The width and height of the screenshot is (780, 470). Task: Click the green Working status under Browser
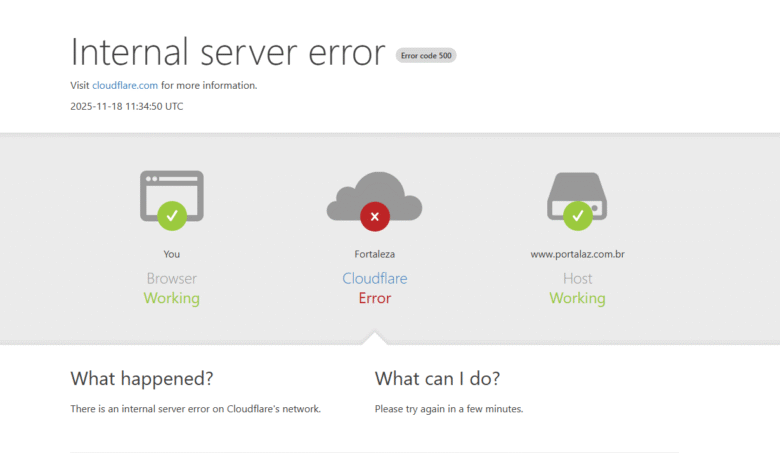click(172, 298)
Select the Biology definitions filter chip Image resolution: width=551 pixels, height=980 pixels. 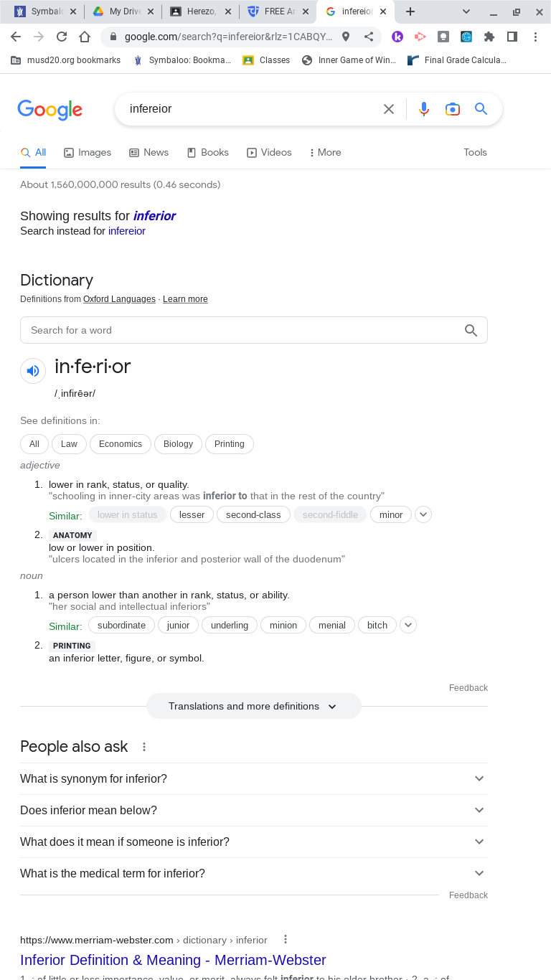[178, 444]
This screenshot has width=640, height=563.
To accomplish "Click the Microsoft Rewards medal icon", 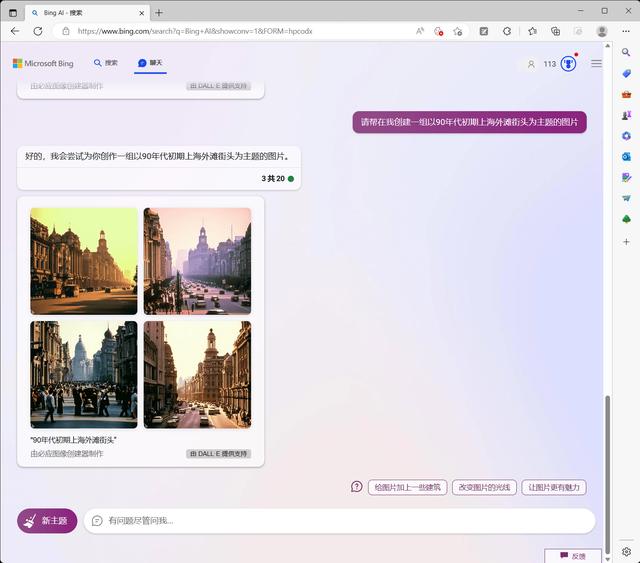I will click(x=568, y=64).
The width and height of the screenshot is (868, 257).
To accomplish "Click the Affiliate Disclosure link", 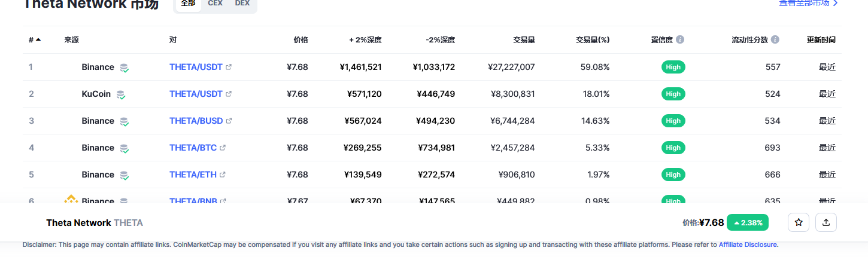I will 748,244.
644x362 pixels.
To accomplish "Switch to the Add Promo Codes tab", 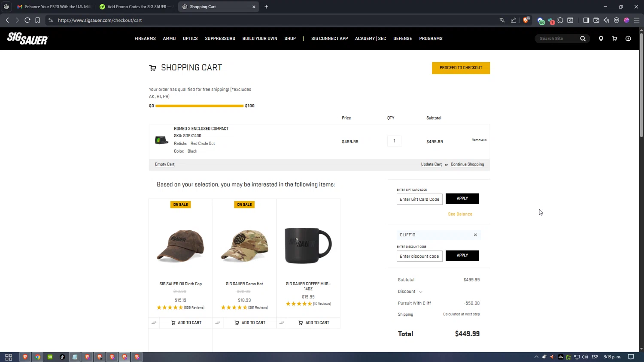I will point(137,7).
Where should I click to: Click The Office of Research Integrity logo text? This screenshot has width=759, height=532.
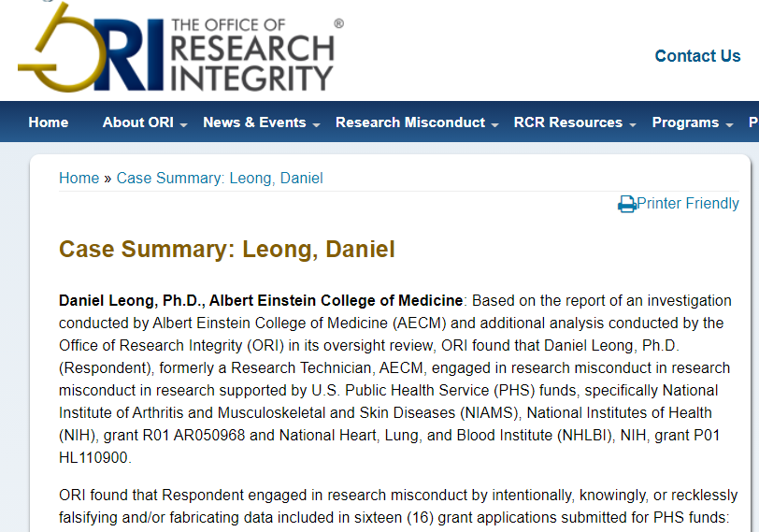pyautogui.click(x=252, y=54)
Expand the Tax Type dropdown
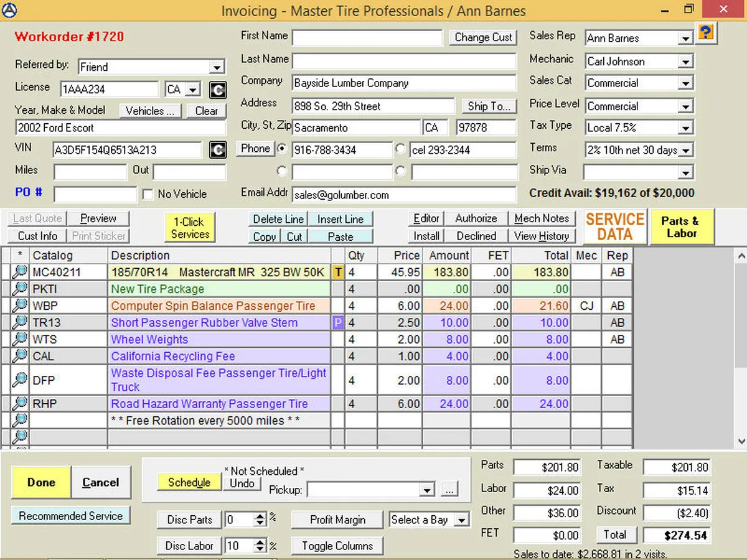Screen dimensions: 747x560 (x=685, y=128)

|---|

Aim of the exercise: Only the lines from the one containing "Where should I" through the final line of the data should be given again, exactly and without pictures.

Task output:
Where should I click to: Click The Office of Research Integrity logo text? This screenshot has width=759, height=532.
pyautogui.click(x=252, y=54)
Expand the Tax Type dropdown
Screen dimensions: 747x560 (x=685, y=128)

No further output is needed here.